Each day I fall short of the glory of God, yet He never abandons me. He lifts me up, kisses my eyes with visions of His splendor and beauty and I am left breathless. He removes me from my torn and tattered scraps of clothing, purifies my heart once again, and wraps me in beautiful white wedding robes. If we truly loved and treated everyone as Christ loves us, as we’ve been called to do, no one would ever feel abandoned, rejected or ashamed. He loves us where we are, as we are, at our absolute worst and the rest of the world leaves us high and dry. His never-ending well of compassion breaks my heart in the most romantic way. My name is tattooed on His heart, and His name is tattooed on mine.
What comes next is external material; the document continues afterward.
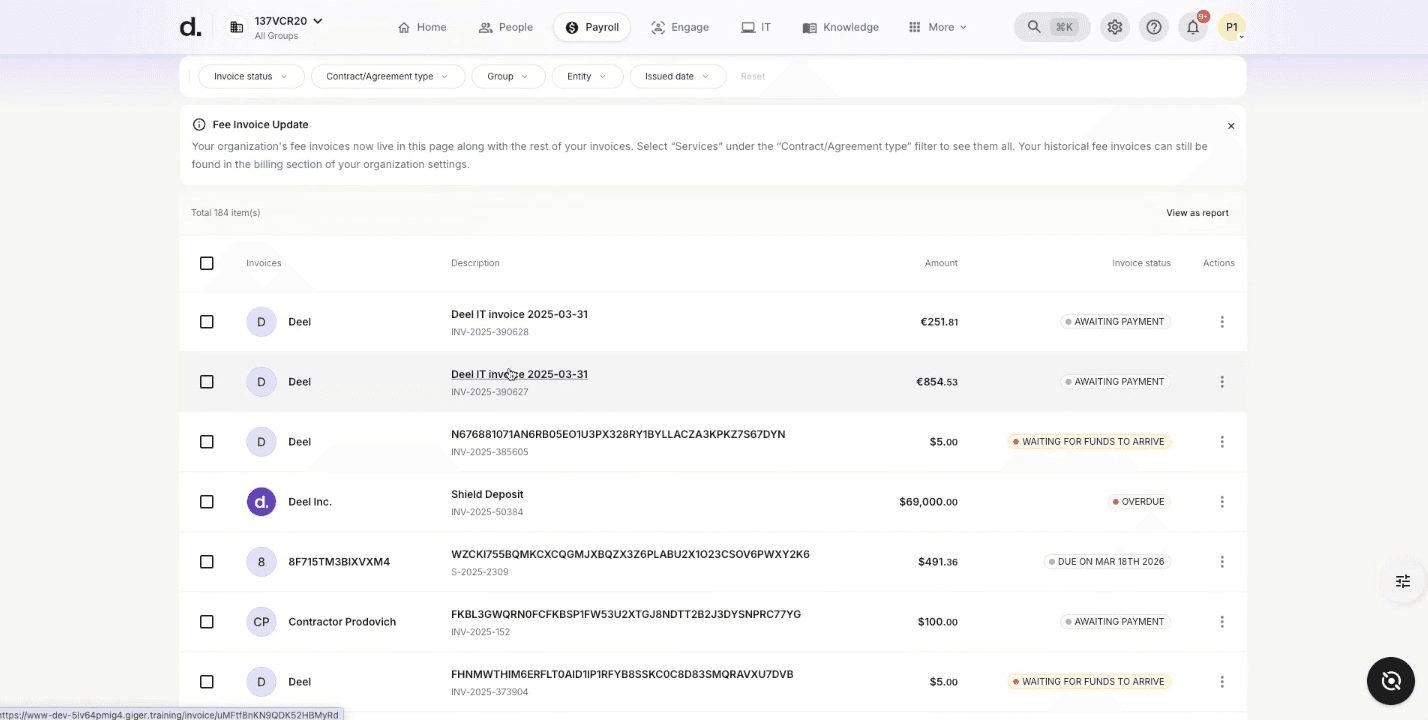The image size is (1428, 720).
Task: Click the View as report button
Action: 1197,213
I grew up in church. I knew the songs, I always was the first to be able to quote scripture in Sunday school, but my passion for the One who wrote me into existence was not yet awakened. I had lived a life filled with trying to achieve empty goals and buying into lies that I would never be as beautiful as the women in magazines and the girls who walked through the school halls with a boy on their arm. After losing almost 100lbs in 3-4 months in an unhealthy way because I was desperate to be thin, I was put in the hospital. I was 15. I didn’t have a home church. I had been going to another church at the time with friends, and my family tried to call the youth pastor, but he never came by or even called back. Then out of nowhere Brian Pendley, the youth pastor of Bethany Christian Center had heard I was in the hospital and came to see me. He brought me a card and encouraged me to come to youth group. I decided to go. That decision brought me to where I am today. I went to Acquire the Fire that year. I smashed about a hundred cds, cut out the people that pulled me down spiritually and gave my life to Christ. For the first time in my life, I looked in the mirror with a new set of eyes. I no longer saw the thin frame that held me back. I saw ME. I saw GOD. I saw GOD IN ME. Though I’ve gained that weight back through the years, I don’t think myself any less beautiful than I was 100 lbs ago. Sure, I don’t get the same attention from guys, but I would rather have a man who sees my spirit instead. My heart full of love. To see me like my Creator sees me. So many women in the world view themselves as inadequate. But ladies, listen. You ARE beautiful. God crafted every fiber of your being- what you think, what you look like, what you sound like, what you love like- EVERYTHING. And He sees you as radiant, beautiful, and flawless. Guys, look with your hearts, not your eyes. Jesus came to earth as a lowly carpenter and it was said he was not an attractive man. The people of the world overlooked him because they were searching for a worldly king. We are all sons and daughters of the kingdom. No girl is any less beautiful than the other- no matter her hair color, her weight, how many tattoos she has… I pray that we would all view each other without our physical vision. This has been on my heart and I’ve been meaning to write it for a while, but last night’s service was so good I just couldn’t help myself.
I love you all so much. I pray that you all would just fall in love with God all over again today and allow God to open your eyes in a new way. Accept your inheritance and don’t let anything or anyone in this world ever blind you from that.